EXCERPT PROVIDED —

House Considering New Voting Procedures As Coronavirus Strikes Capitol Hill
WASHINGTON – The House appears close to adopting new voting procedures on bills in the wake of two members testing positive for the coronavirus this week.
Though the situation is evolving rapidly, as of Thursday afternoon, House Rules Committee Chairman Jim McGovern was preparing a report on the House rules concerning member voting.
In addition, Rep. Zoe Lofgren, chair of the Committee on House Administration, was putting the final touches on a memo on additional resources for tele-conferencing.
Both actions came at the direction of House Speaker Nancy Pelosi, who during a conference call with members, invited them to submit comments.
Separately, House Majority Leader Steny Hoyer told his fellow Democrats that changes to the House schedule are coming.
“I share the concerns of many members regarding the number of members on the House floor at any one time,” Hoyer wrote in a letter to his fellow Democrats. “I therefore expect that the House will adjust our voting procedures in order to follow the CDC’s recommendations.”
Under normal voting procedures, all 435 House members are called to the floor to vote at the same time.
Members who were on the call said a number of alternatives are being considered, including having lawmakers vote in 30-member groupings.
Other suggestions included calling members alphabetically by name, alphabetically by name within a state, by random computerized sorting, by the year they were first elected to Congress, by committees.
Someone even suggested they be allowed to vote on a first-come, first serve basis.
Though the specifics remain to be worked out, Hoyer said the House won’t reconvene until a third emergency relief package, currently being drafted by Senate Republicans, has cleared the upper chamber and is ready for a House vote.

WHAT TO DO —
• a. Reproduce the article on House voting procedures word for word, from "Though the situation" to "to submit comments.".
• b. Name every member of Congress mentioned by name in the article on House voting procedures.
• c. Extend the article on House voting procedures beyond its final sentence.
The records have nothing to do with the article on House voting procedures.

DATA EXCERPTS —

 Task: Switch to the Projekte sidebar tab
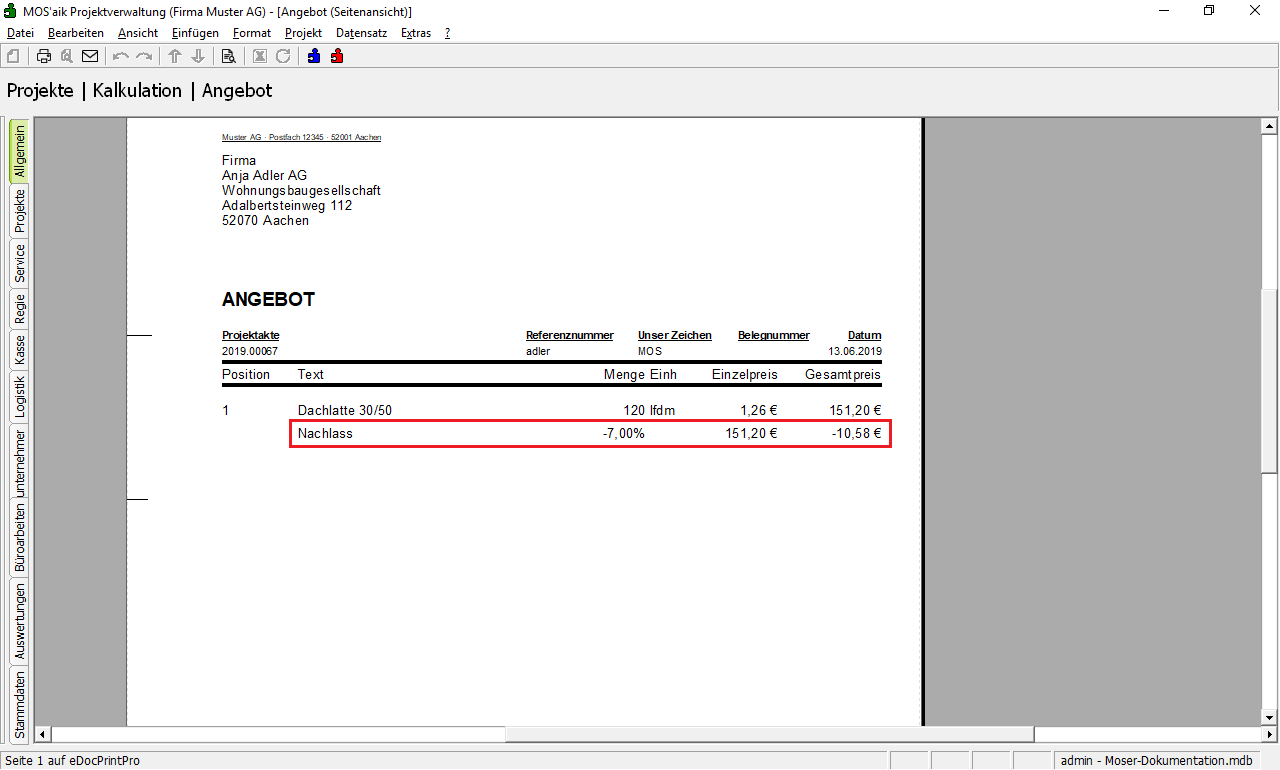pyautogui.click(x=19, y=211)
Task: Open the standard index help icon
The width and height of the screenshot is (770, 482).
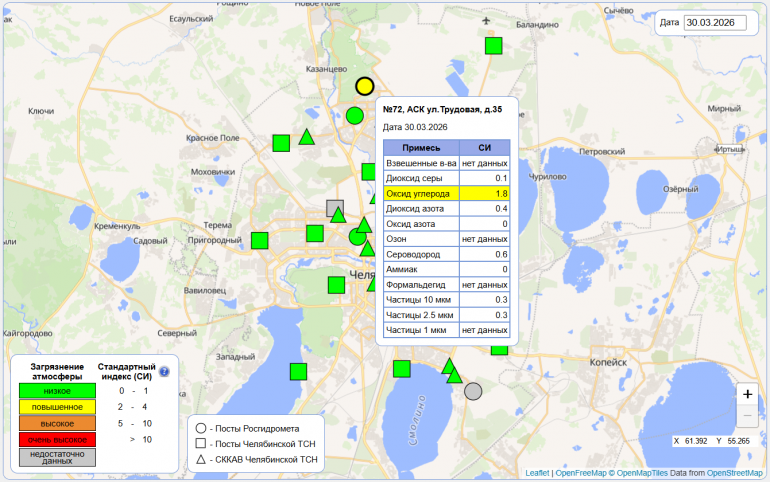Action: click(x=164, y=372)
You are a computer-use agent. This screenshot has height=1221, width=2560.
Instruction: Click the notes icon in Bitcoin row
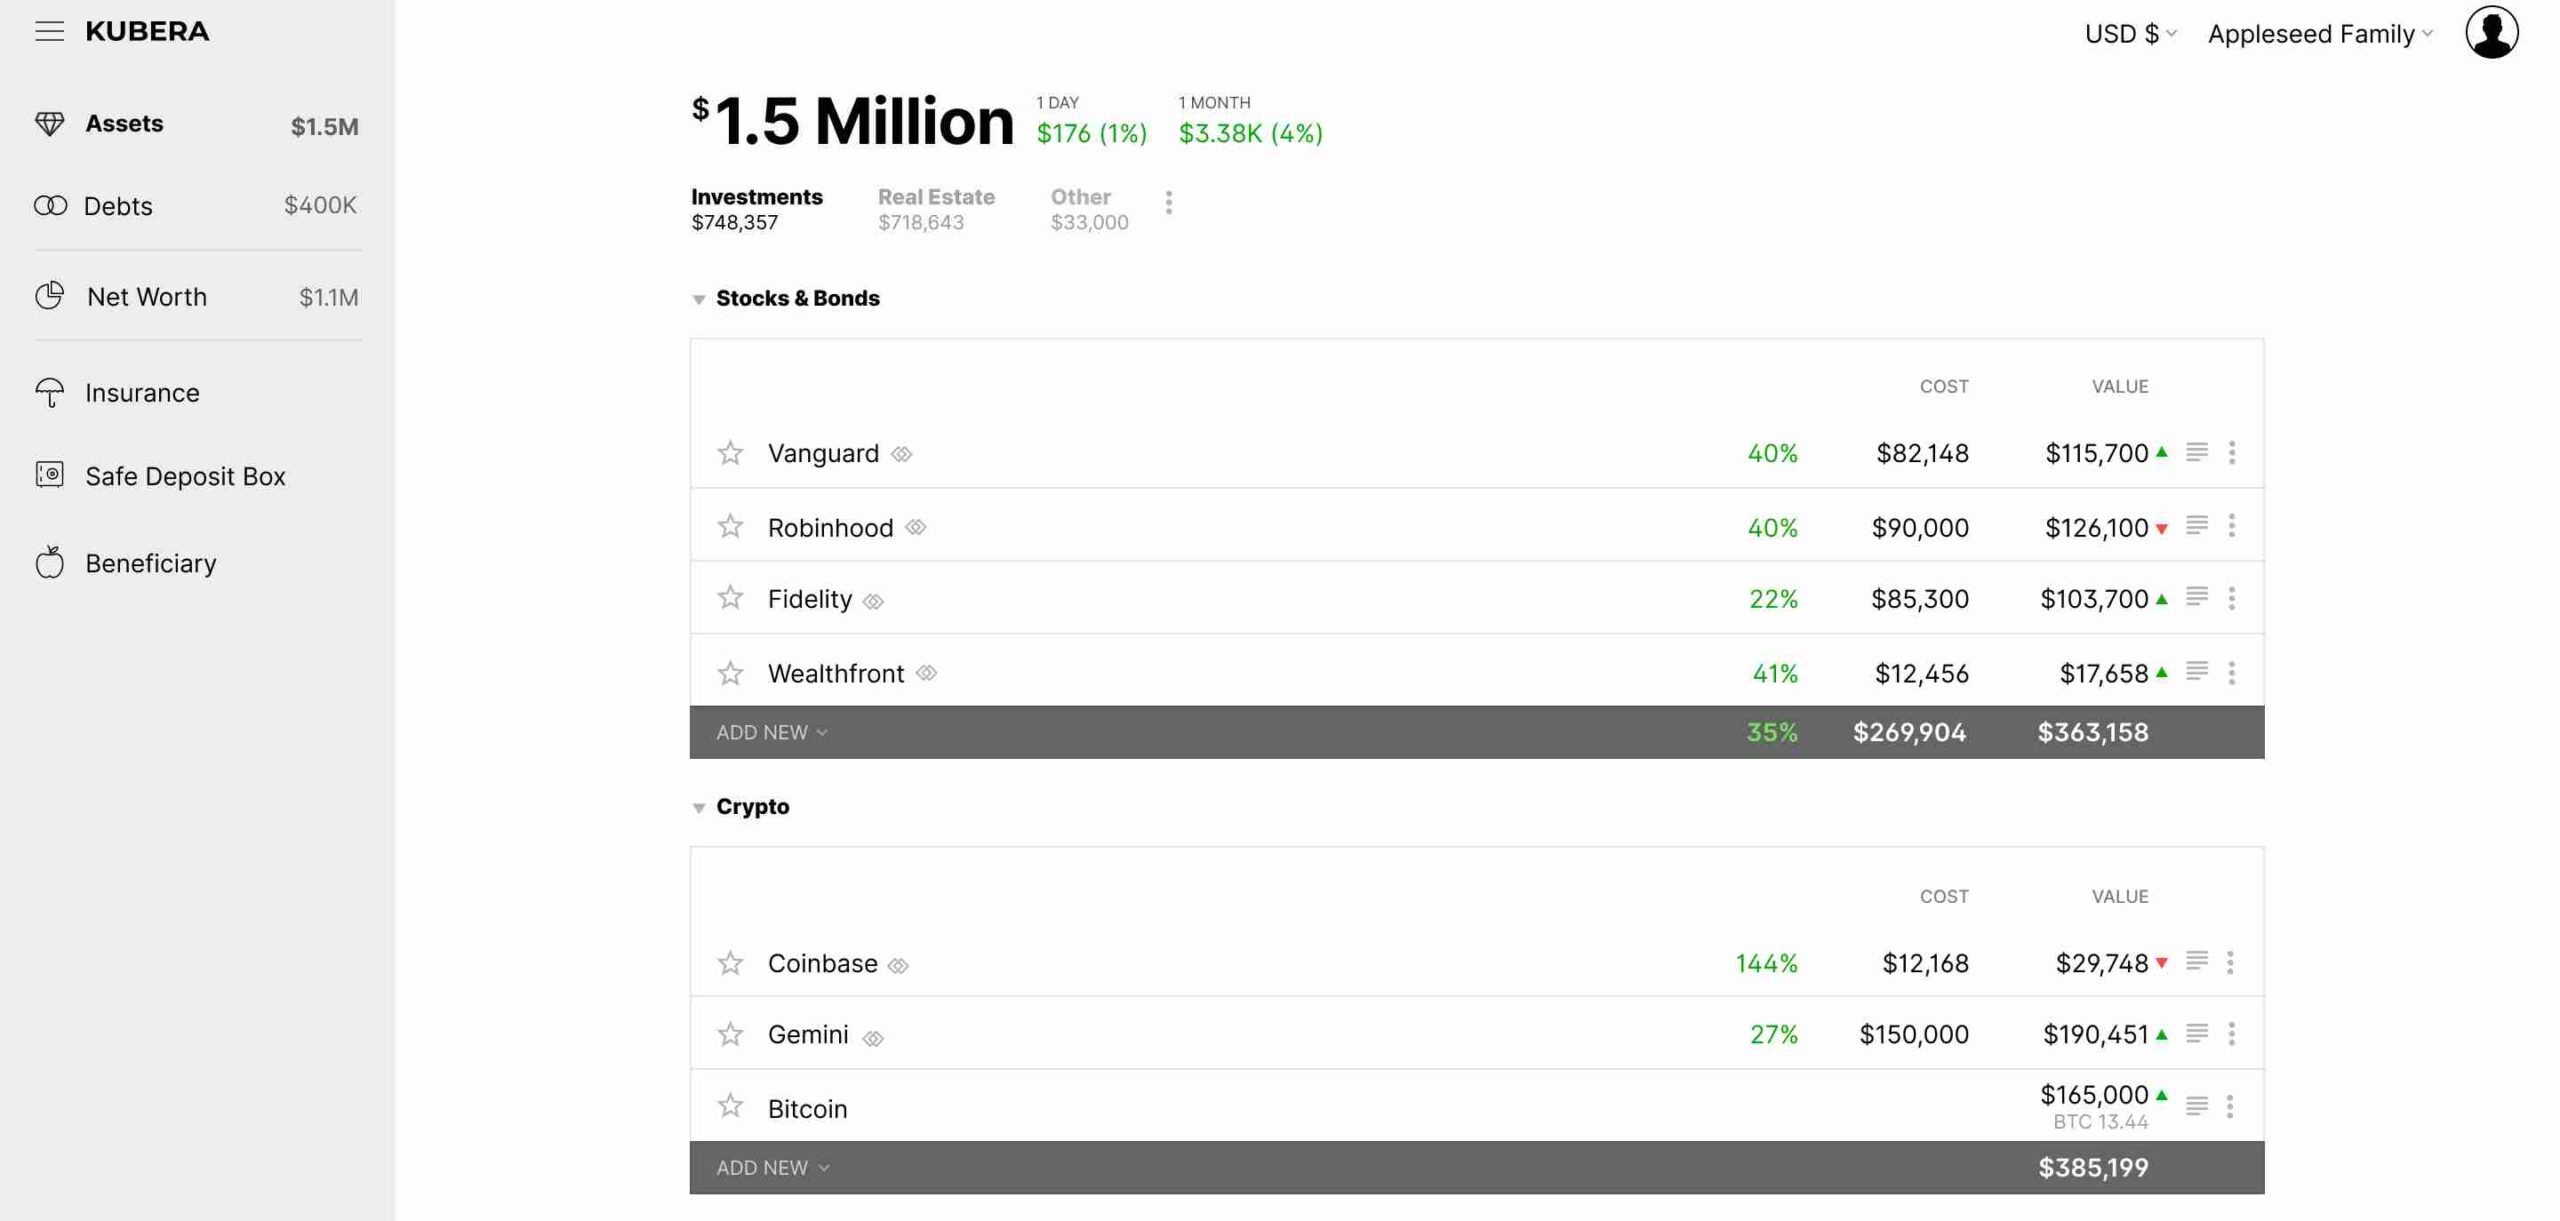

ANSWERS TO THE TASKS —
• a.
Though the situation is evolving rapidly, as of Thursday afternoon, House Rules Committee Chairman Jim McGovern was preparing a report on the House rules concerning member voting.
In addition, Rep. Zoe Lofgren, chair of the Committee on House Administration, was putting the final touches on a memo on additional resources for tele-conferencing.
Both actions came at the direction of House Speaker Nancy Pelosi, who during a conference call with members, invited them to submit comments.

• b. Jim McGovern, Zoe Lofgren, Nancy Pelosi, Steny Hoyer

• c.
The timing of the Senate action is also unclear at this point, but Pelosi said during her conference call that it could be early next week.
The flurry of activity comes after two members of the House — Reps. Ben McAdams, D-Utah, and Mario Diaz-Balart, R-Fla. — announced they have contracted the virus.
Since then, a number of their colleagues have announced self-quarantines as a precautionary measure.
It also comes amidst growing pressure from some lawmakers who want the House to adopt a system of remote voting.
Among them is Rep. Francis Rooney, a Florida Republican, who said Thursday, “We are in a serious, global pandemic and Congress should utilize modern technology to permit remote voting.
“Votes on spending and response to the pandemic are critical and will need quick action. Remote voting is the way to effectuate social distancing and follow proper health procedures. The technology exists. Estonia has used it for years,” he said.
“This remote vote capability is even more necessary now that there are two Representatives that have tested positive for the virus. The work of Congress must continue, but it need not put people at risk unnecessarily,” Rooney said.